Reviews 2007
Reviews 2007
The deaths of several prominent members of the theatre world cast a pall over 2007. This year we lost passionate arts benefactor Bluma Appel, COC General Director Richard Bradshaw, Canada’s greatest classical actor William Hutt and iconic theatre entrepreneur Ed Mirvish. Three of these lived long enough to bask in the glow of their achievements, but Bradshaw’s death at 63, the year after he opened Canada’s first-ever opera house with the Wagner’s mammoth Ring Cycle, cut him off at the pinnacle of his career. In theatre this was the year of the remount.

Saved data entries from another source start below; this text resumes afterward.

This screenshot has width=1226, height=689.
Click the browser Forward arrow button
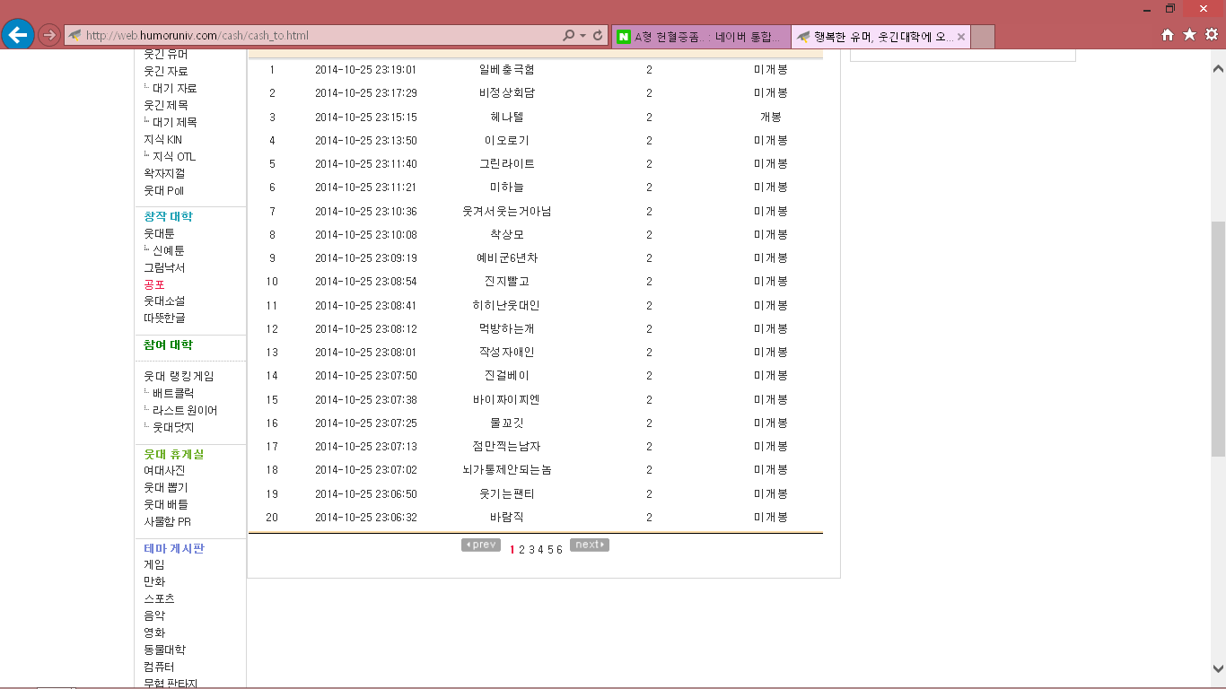pyautogui.click(x=49, y=35)
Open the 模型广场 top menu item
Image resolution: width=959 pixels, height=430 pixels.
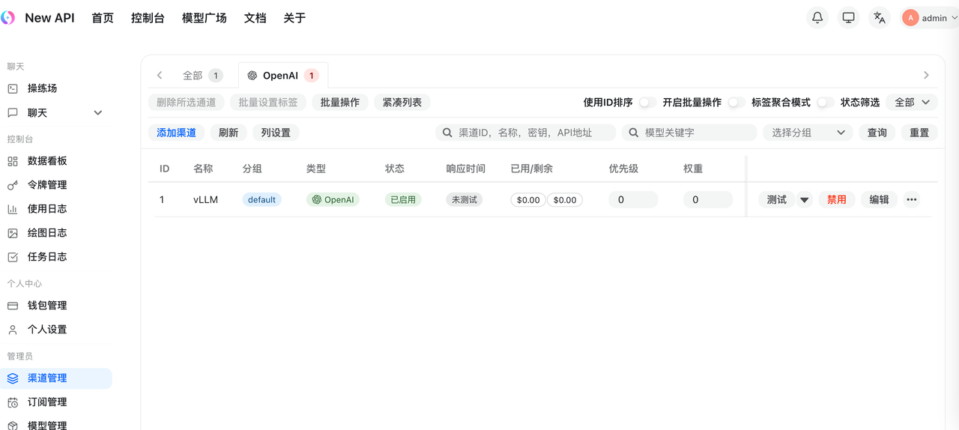tap(204, 18)
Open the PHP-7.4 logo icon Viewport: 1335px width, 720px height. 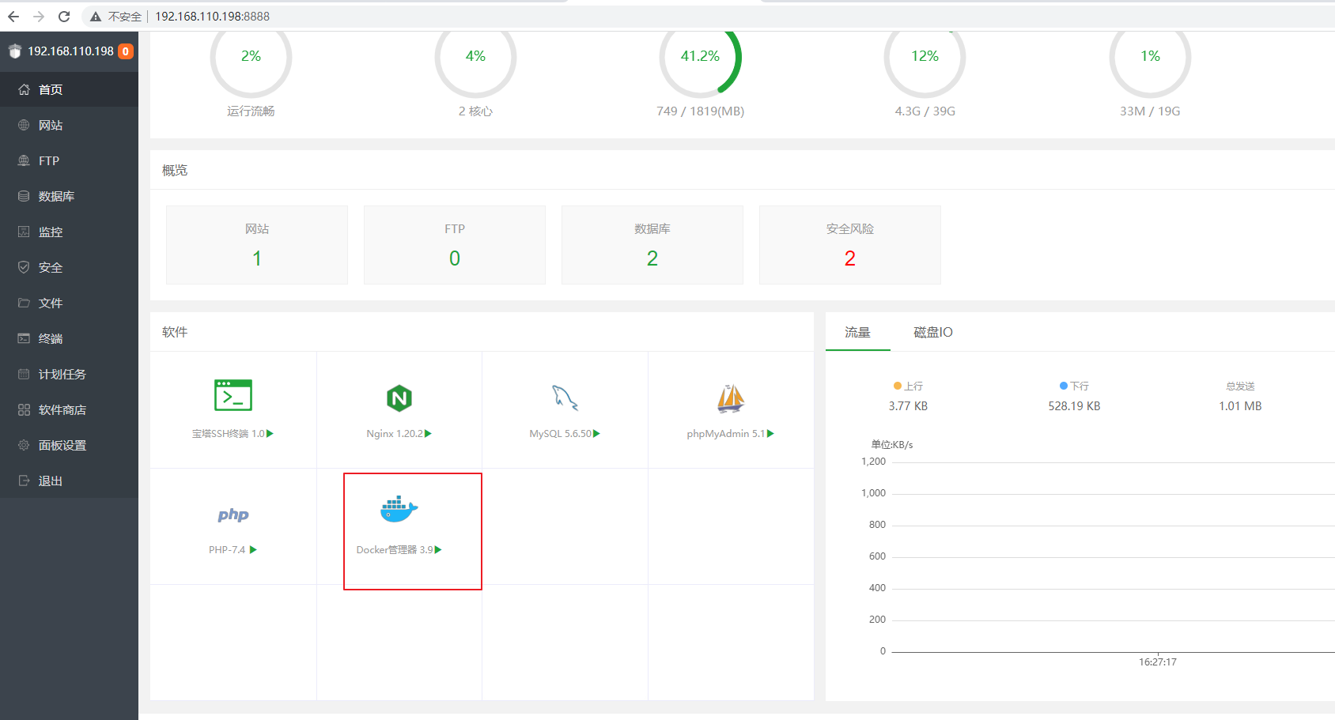pos(233,515)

Audiences had a second chance to see such fine productions as Daniel MacIvor’s Monster and House, John Mighton’s Half Life, Company Theatre’s A Whistle in the Dark, Nightwood’s The Danish Play and Factory’s The Real McCoy. To be fair to new productions, I have had to exclude these from my alphabetic list of the year’s best shows.
Crave. Nightwood Theatre finally brought Sarah Kane’s compelling 1998 play to Toronto in an immaculate production. This abstract poetic work about death and desire was the most intellectually challenging and emotionally devastating play of the year.
Edward Scissorhands. Though Matthew Bourne is a choreographer he requires such detailed acting in his narrative ballets that they also count as theatre. Inspired by the Tim Burton film, this new work was so inventive it already felt like a classic.
How It Works. The Tarragon’s fine production of Daniel MacIvor’s first play since his farewell to his solo shows found him in a mellow mood, focussing not on familial horror but on the possibility of healing the rifts that tear families apart.
Lady Macbeth of Mtsensk. The COC’s new production of Shostakovich’s opera updated to the 1930s was the most powerful opera production of the year sung by a flawless cast with the orchestra white-hot under the baton of late Richard Bradshaw.
Leaving Home. Soulpepper’s first production of a Canadian play was a triumph. A top-notch cast including Kenneth Welsh, Diane D’Aquila and a hilarious Jane Spidell fully captured the nuances of pain and humour in David French’s realist family drama.
The Pillowman. Under David Ferry’s direction the BirdLand/Canadian Stage production of Martin McDonagh’s Kafkaesque drama swung with assurance between terror and comedy in a bone-chilling tale about the interaction of fiction and reality.
Scorched. The Tarragon gave a hugely impressive account of Lebanese-Canadian Wajdi Mouawad’s epic work about twins on a quest through horrors of a civil war in the Middle East, a play filled with unforgettable scenes of humanity at its best and worst.
Sizwe Bansi Is Dead. The NewWorldStage festival brought us yet another masterpiece of minimalist direction from Peter Brook. He stripped this great South African play about hierarchy and identity to its essence while its two French-African actors gave performances of the highest calibre.
Sweeney Todd. British director John Doyle’s re-imagining of Stephen Sondheim’s masterpiece was like a trip to an alternate universe where singers in the musical were also the orchestra. This brilliant concept not only highlighted the amazing talents of the cast but also confronted us more directly with the crazed world of the musical.
Top Girls. Soulpepper had another hit on its hands with its incisive production of Caryl Churchill’s landmark feminist play. Precise direction and impeccable acting made Churchill’s critique of
capitalism’s malignant effect on the woman’s movement as relevant now as it was in the 1980s.
And the worst...
Mabou Mines DollHouse based on Ibsen’s famous play featured dwarfs as the male actors, fake Norwegian accents, slapstick and a dollhouse set with miniature props. Director Lee Breuer’s supposed “deconstruction” of the classic was in reality a sophomoric prank with delusions of grandeur that would make any play, not just Ibsen’s, look ridiculous.
Note: A version of this list appeared in Eye Weekly 2007-12-14.
Photo: Janick Hebert and Valerie Buhagiar in Scorched. ©2007 Cylla von Tiedemann.